Le développement de l’intelligence artificielle et son degré de puissance résulte d’une vision sociale mais surtout politique. Globalement, l’Union Européenne adopte une posture plutôt unique dans un secteur dominé par les Etats-Unis, au modèle peu réglementé, et la Chine, où les données sont utilisées pour surveiller et contraindre. Tout en essayant de rester un pôle attractif, l’UE élabore donc de plus en plus de réglementations (RGPD, AIA…). Quitte à faire reculer l’innovation ? Pour le moment, aucune alternative européenne n’a réussi à s’élever aux rangs des GAFAM et des leaders mondiaux de l’intelligence artificielle, malgré un budget de 1,38 milliard d’euros dédié aux investissements numériques, et à l’IA notamment. Et l’hégémonie des Etats-Unis et des puissances asiatiques n’est plus à prouver : ils comptabilisent à eux seuls près des trois quarts du marché de l’innovation IA et plus de la moitié des parts de marché mondiales. Sur les 30 dernières années, les États-Unis sont émetteurs de 30 % des brevets IA, la Chine 26 %, le Japon 12 % et la Corée du Sud 6 %. Suivent les puissances européennes : l’Allemagne (5 %) et le Royaume-Uni (2,5 %). La France n’arrive qu’en septième position avec 2,4 %, juste devant le Canada (1,9 %). Et ce sont les entreprises européennes qui portent le poids de ces déséquilibres économiques et politiques : elles peinent à se développer dans ce contexte. Les réglementations impactent surtout les start-up et les PME, en agissant comme un frein dans le développement de leurs nouveaux outils innovants et efficaces, voire une véritable barrière à l’entrée dans certains domaines, contrairement à celles qui se sont lancées avant même que la data ne devienne sujet à légifération. Elles font face aussi à un problème de temporalité : avec un décalage entre la longueur du temps de développement et la rapidité des nouveaux textes, les innovations se retrouvent mises au placard avant même d’avoir pu en sortir.
 

Légiférer l’utilisation de la donnée plutôt que son accès

Si l’accès à la donnée doit être libéralisé, légiférer son utilisation reste indispensable. Il est indéniable que l’intelligence artificielle entraîne un certain nombre d’enjeux et de défis pour notre société, un encadrement juridique de son champ d’action est donc aujourd’hui primordial pour garantir la sécurité, l’intégrité et le respect de nos libertés fondamentales, et une utilisation cohérente et éthique de l'intelligence artificielle. Car oui, l’essence même d’une loi sur l’IA, qui questionne et remet en cause la confiance que nous pouvons lui porter, c’est savoir où placer le curseur de l’éthique. Un sujet qui revient au cœur des débats à chaque innovation technologique dans notre société. La mise en place d’un cadre éthique relatif à l’IA s’inscrit aussi dans une nécessité de réinstaurer une confiance dans le numérique. Pour contrer la méfiance qui peut exister quant au traitement des données personnelles, la transparence et la traçabilité semblent des pré-requis indéboulonnables. Mais au-delà, la réglementation par le prisme de l'éthique semble encore nébuleuse. Si l’éthique semble n’être jamais négociable, elle reste finalement toujours un sujet de débat, inscrit dans un contexte, une époque. Qu’on le veuille ou non, l’intelligence artificielle est à l’image de la société dans laquelle on vit. Légiférer, c’est donc imaginer la société dans laquelle on voudrait vivre demain. Si les lois doivent exister, elles doivent rester logiques et compréhensibles. Et surtout, elles doivent intégrer les entreprises dans leur élaboration pour être ancrées dans leur réalité et être plus facilement acceptées et appliquées. 

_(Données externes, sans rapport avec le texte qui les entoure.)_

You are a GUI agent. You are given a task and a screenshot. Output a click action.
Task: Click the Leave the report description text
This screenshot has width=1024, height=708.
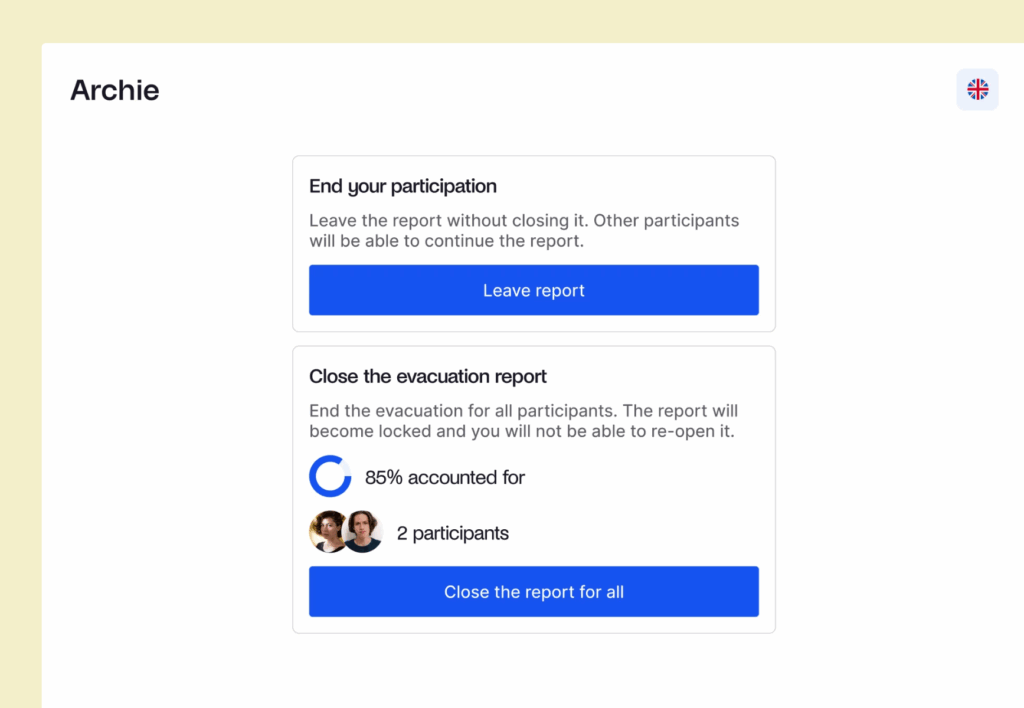(x=524, y=231)
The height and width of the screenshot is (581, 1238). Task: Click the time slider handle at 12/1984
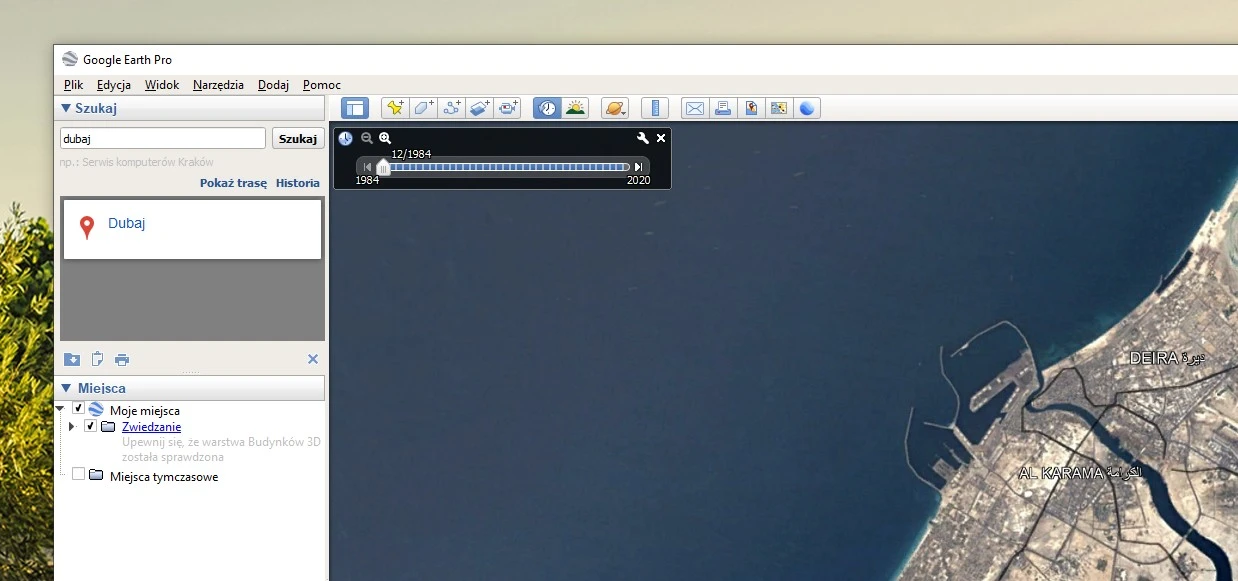(x=383, y=167)

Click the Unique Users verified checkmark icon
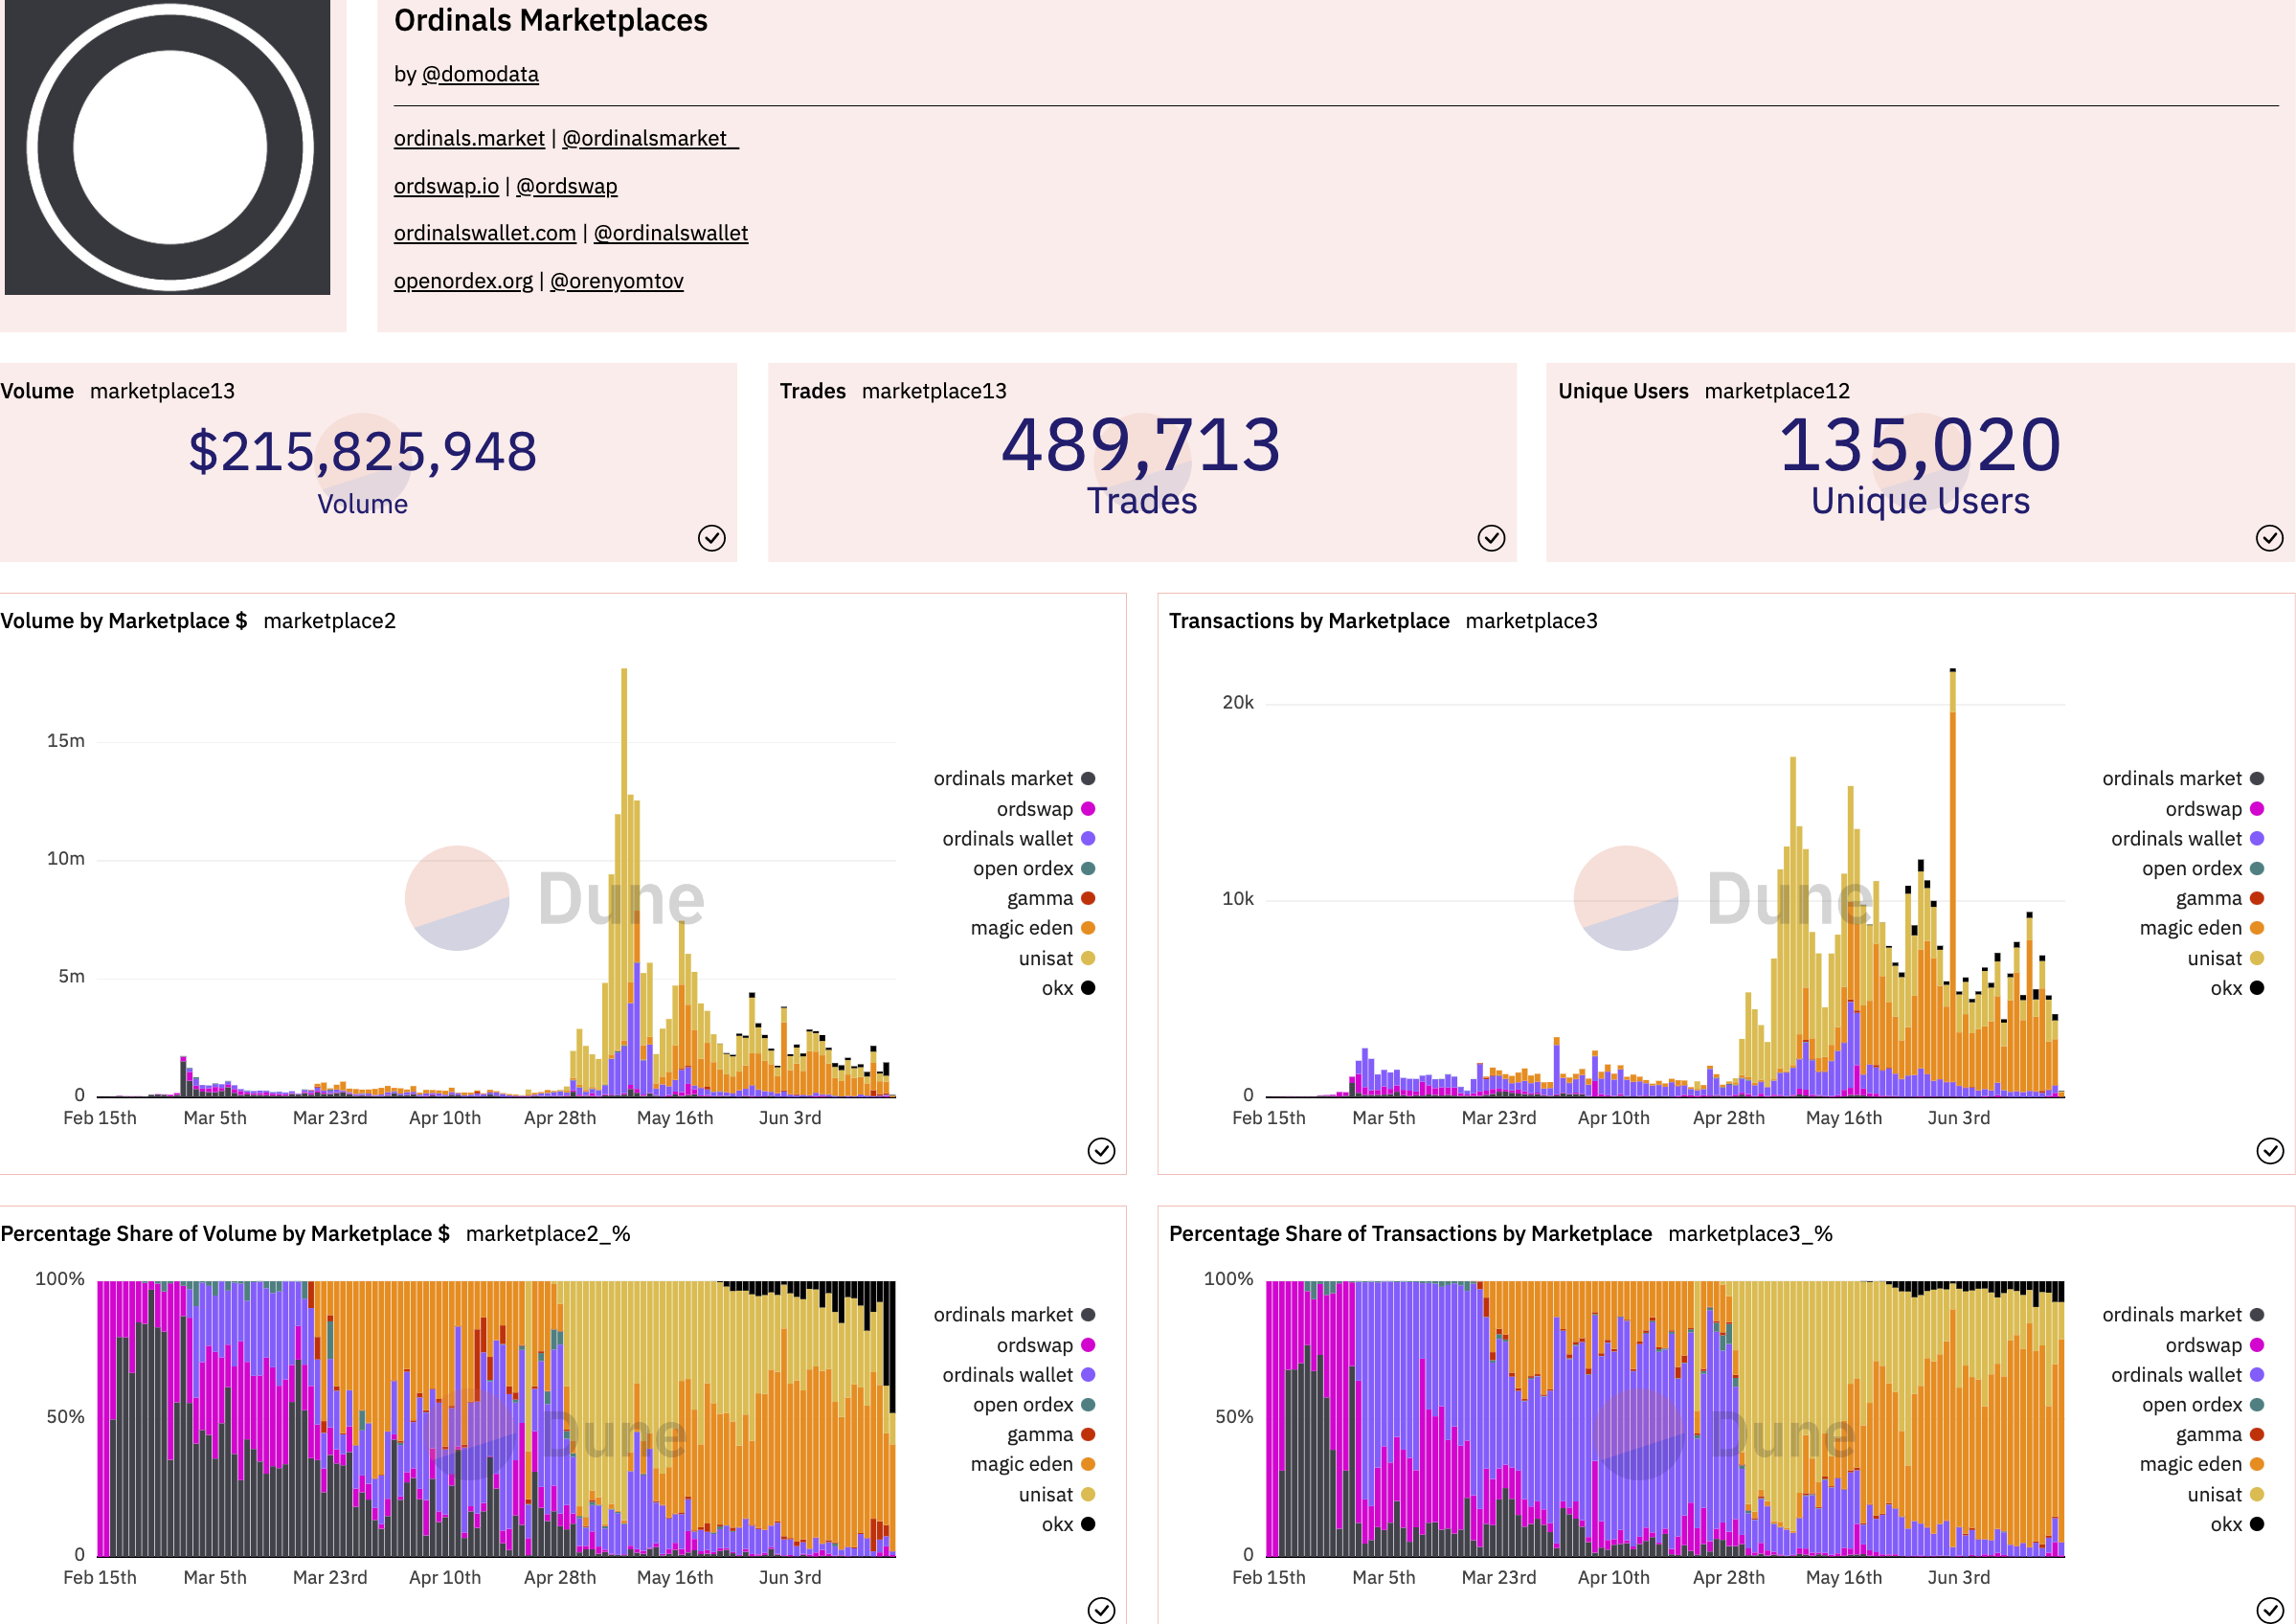tap(2269, 538)
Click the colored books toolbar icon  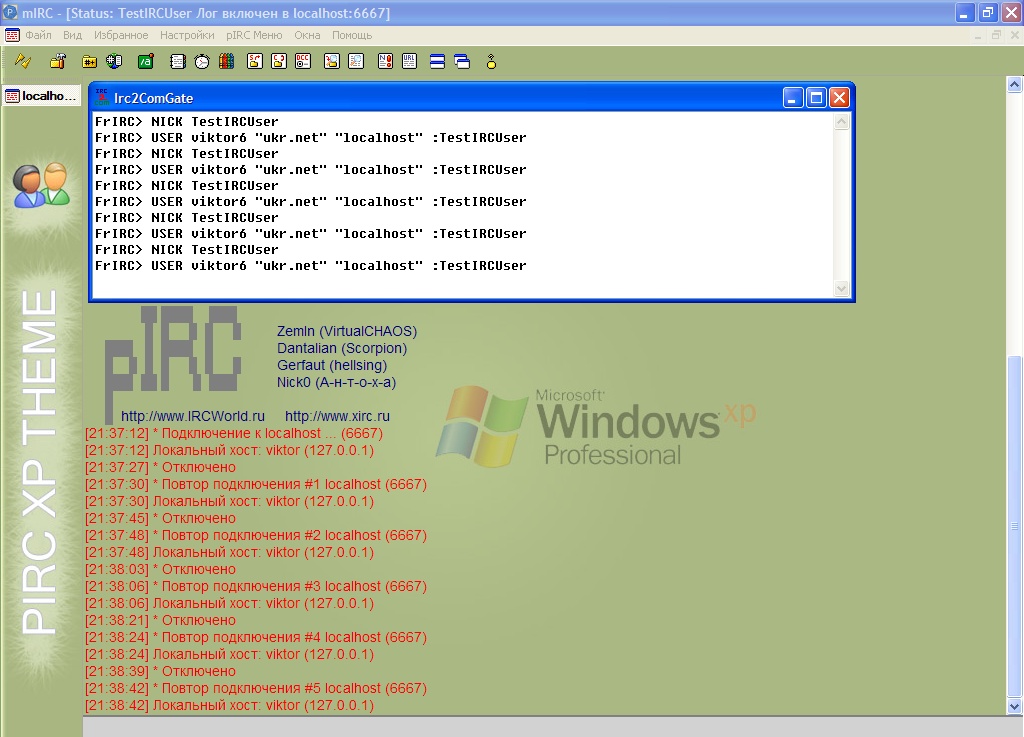pos(226,61)
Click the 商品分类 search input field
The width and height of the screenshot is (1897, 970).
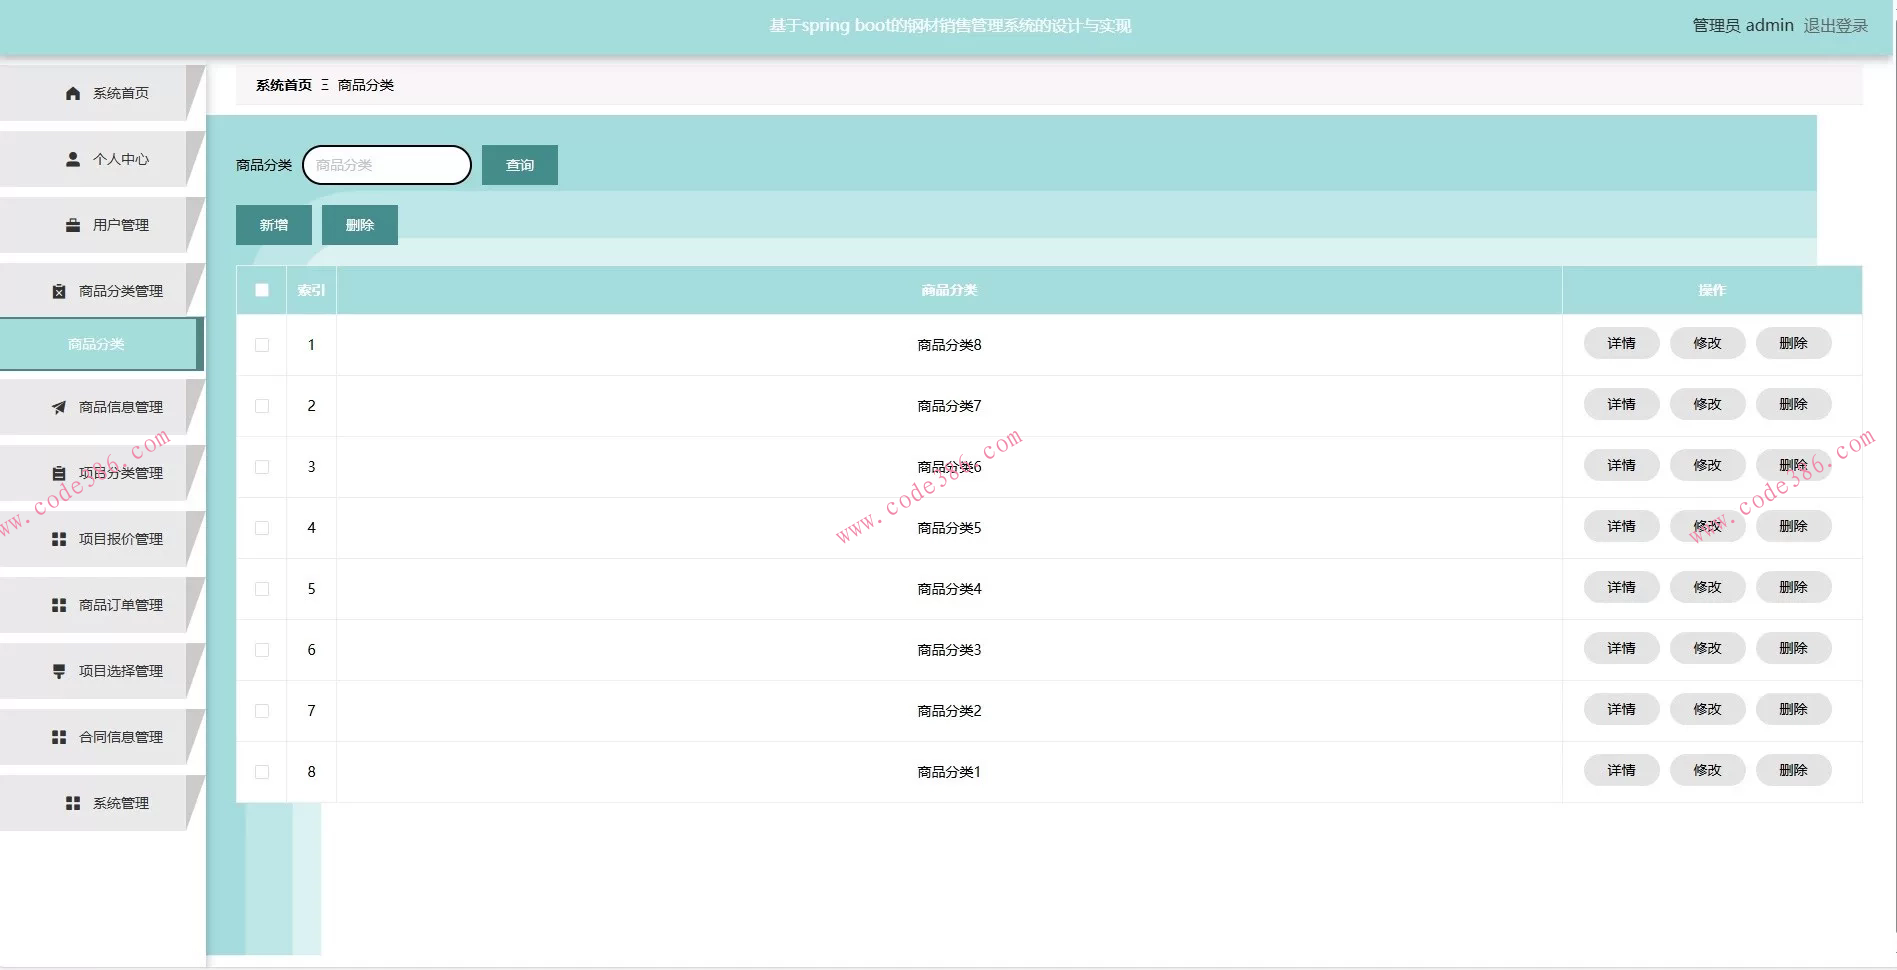tap(387, 165)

Il est vital pour la compétitivité européenne de modifier son approche de l’accès à la donnée, pour encourager et faciliter l’innovation en lien avec l’intelligence artificielle. Une libéralisation de la data, couplée à un cadre réglementaire correctement établi, permettra enfin à l’Europe de rivaliser avec les géants technologiques du monde.